Mientras se profundiza el aislamiento internacional de la República Islámica, la fiscalía amenaza con penas de muerte contra los manifestantes.
“Irán busca la LIBERTAD, quizás como nunca antes. ¡Estados Unidos está listo para ayudar!”, dijo en su red social Truth Social.
También el sábado compartió por la misma vía un informe de la cadena Fox News titulado “Un manifestante escala la embajada iraní en Londres, derriba la bandera del régimen e iza un símbolo prerrevolucionario”.
La publicación de Trump está en línea con el llamado del hijo del antiguo sha de Irán y aliado de Occidente, Reza Pahlavi, que instó a los manifestantes a portar la antigua bandera iraní del león y el sol y otros símbolos nacionales utilizados durante la época del sha para "reivindicar los espacios públicos como propios".
El opositor en exilio convocó a protestas durante esta semana y pidió en su último mensaje, difundido el 9 de enero, que los manifestantes salieran a las calles el fin de semana. El apoyo de Pahlavi a Israel ha generado críticas en el pasado.
Las palabras de Trump llegan días después de afirmar que no dudaría en bombardear Irán "para defender a los manifestantes pacíficos" que se expresan en diferentes ciudades del país desde hace dos semanas.
El Departamento de Estado estadounidense advirtió por separado: "No jueguen con el presidente Trump. Cuando dice que hará algo, lo dice en serio".
Represión sin tregua
La nación islámica mantiene el servicio de internet y las líneas telefónicas interrumpidas, lo que dificulta a la prensa evaluar el alcance de las manifestaciones desde el extranjero.
Sin embargo, el número de muertos en las protestas ha aumentado a más de un centenar, según la Agencia de Noticias de Activistas de Derechos Humanos, con sede en Estados Unidos.
“Día 14 de protestas en Irán: 116 muertos, al menos 2.638 detenidos y manifestaciones registradas en 574 sitios de 185 ciudades, en medio de apagones de Internet y vigilancia con drones”, detalló la agencia en su cuenta de la red social X.

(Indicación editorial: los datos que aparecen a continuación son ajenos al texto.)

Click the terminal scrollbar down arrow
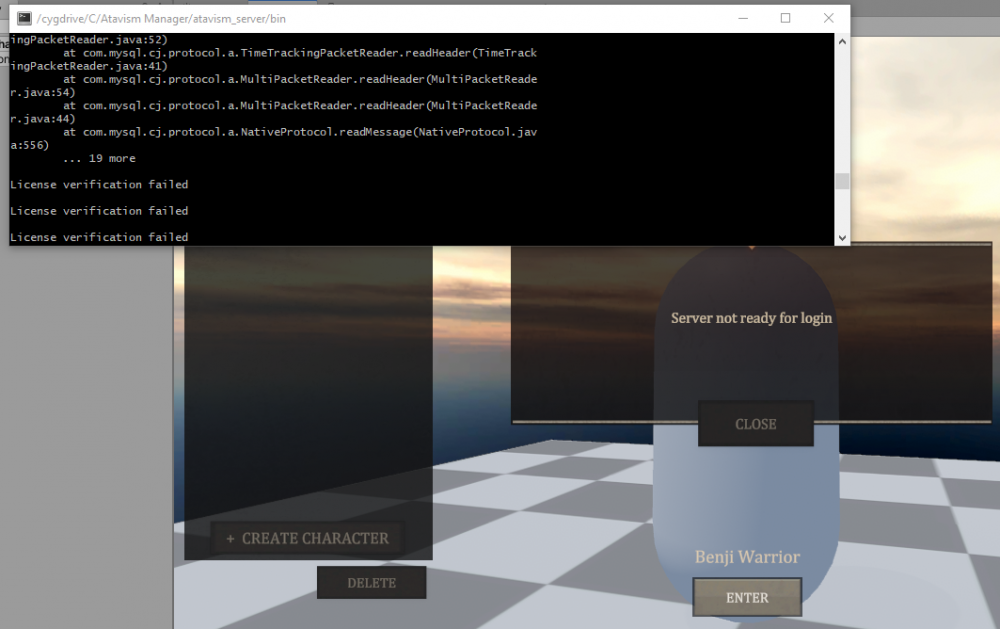Viewport: 1000px width, 629px height. click(842, 238)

En tanto, un médico iraní citado por la revista Time aseguró que los hospitales de Teherán han registrado al menos 217 muertes de manifestantes, "la mayoría por munición real", mientras que médicos que hablaron con la cadena de noticias británica BBC describieron los hospitales como "desbordados" de pacientes heridos.
La televisión estatal iraní continuaba informando sobre las bajas de las fuerzas de seguridad, a la vez que presentaba una imagen de control sobre el país.
Por su parte, el líder supremo, el ayatolá Alí Jamenei, ha anunciado una inminente represión, a pesar de las advertencias de Estados Unidos.
El fiscal general de Irán, Mohammad Movahedi Azad, advirtió que cualquier persona que participe en las protestas será considerada un "enemigo de Dios", un cargo que se castiga con la pena de muerte.
El comunicado emitido por la televisión estatal iraní afirmaba que incluso quienes "ayudaron a los alborotadores" enfrentarían cargos.
"Los fiscales deben, con cuidado y sin demora, mediante la presentación de acusaciones formales, preparar el terreno para el juicio y una confrontación decisiva con quienes, traicionando a la nación y creando inseguridad, buscan la dominación extranjera sobre el país", decía el comunicado, que agregó: "Los procedimientos deben llevarse a cabo sin indulgencia, compasión ni indulgencia".